There are two fundamental fields that are covered in these five courses--the detection and determination of the elements, and quantitative measurement of physical phenomena. Training in both of these is essential for either the chemist or the physicist, but the one fits obviously into the field of chemistry, the other into that of physics. As the two are well defined, might it not be possible to separate them into two one-year courses? They would both take at least 8 hours a week of laboratory work and would preferably not be taken simultaneously. The chemical course would be of slightly broader scope than the present Chemistry 4, having one or two group experiments involving mass spectra and spectroscopy, and the lecture material might cover more advanced methods of analysis than laboratory facilities allowed in practical work.
The Physics course would be more disjointed and would involve the presence of two new features in the Physics department. First, a large group of laboratory instructors interested in the students and with time to spend on them, and secondly an accurate and complete, constantly revisable laboratory manual. These two features would eliminate any need for lectures, and would be necessary because the lack of apparatus would necessitate the performance of the same experiment at widely separated times by different members of the course.

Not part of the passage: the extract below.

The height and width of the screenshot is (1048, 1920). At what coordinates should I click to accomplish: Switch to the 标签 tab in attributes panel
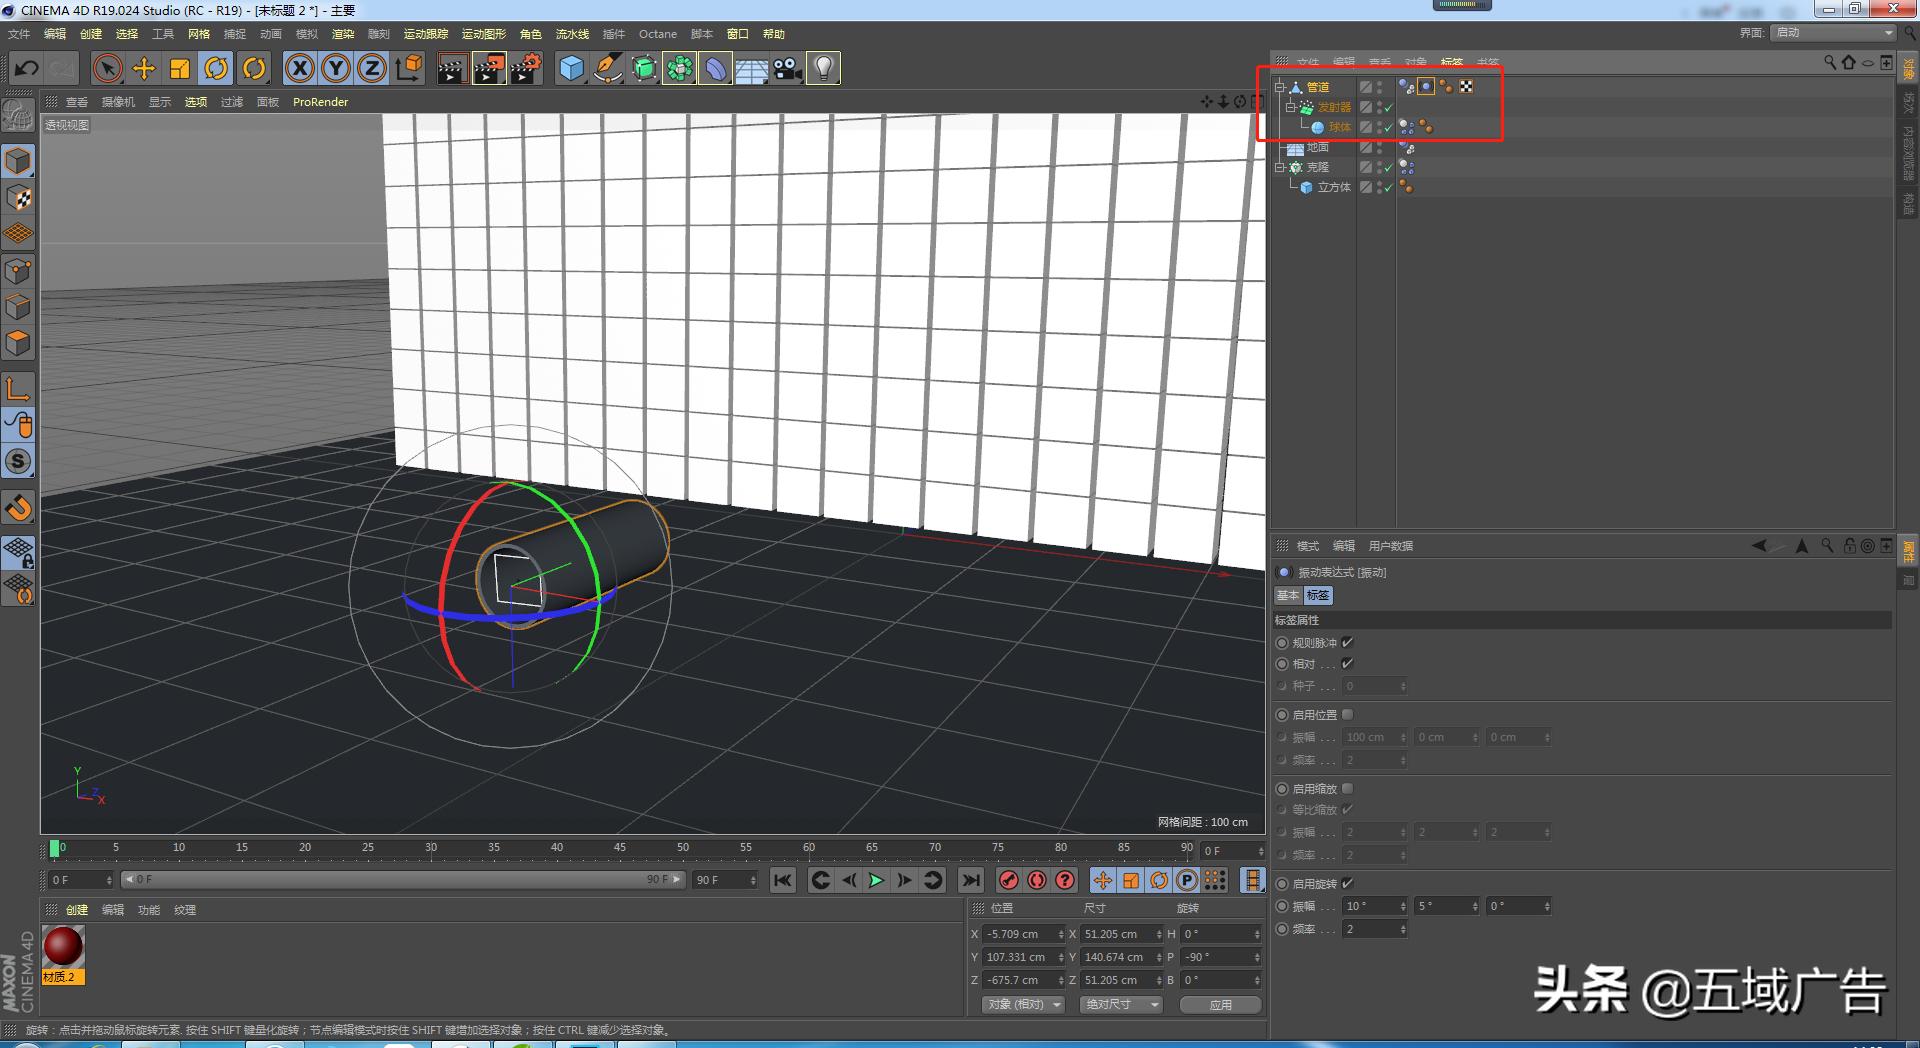click(x=1318, y=595)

This two-course scheme involves tremendous difficulties both in equipment and personnel. It would require new laboratory space, and an as yet non-existent staff, but would offer considerable advantages to the student. First, repetition would be avoided. Secondly, practical experience with various techniques, though not of long enough duration to produce proficiency, would serve to impress on concentrators in each field the existence and utility of the techniques of the other, in two full-course rather than five.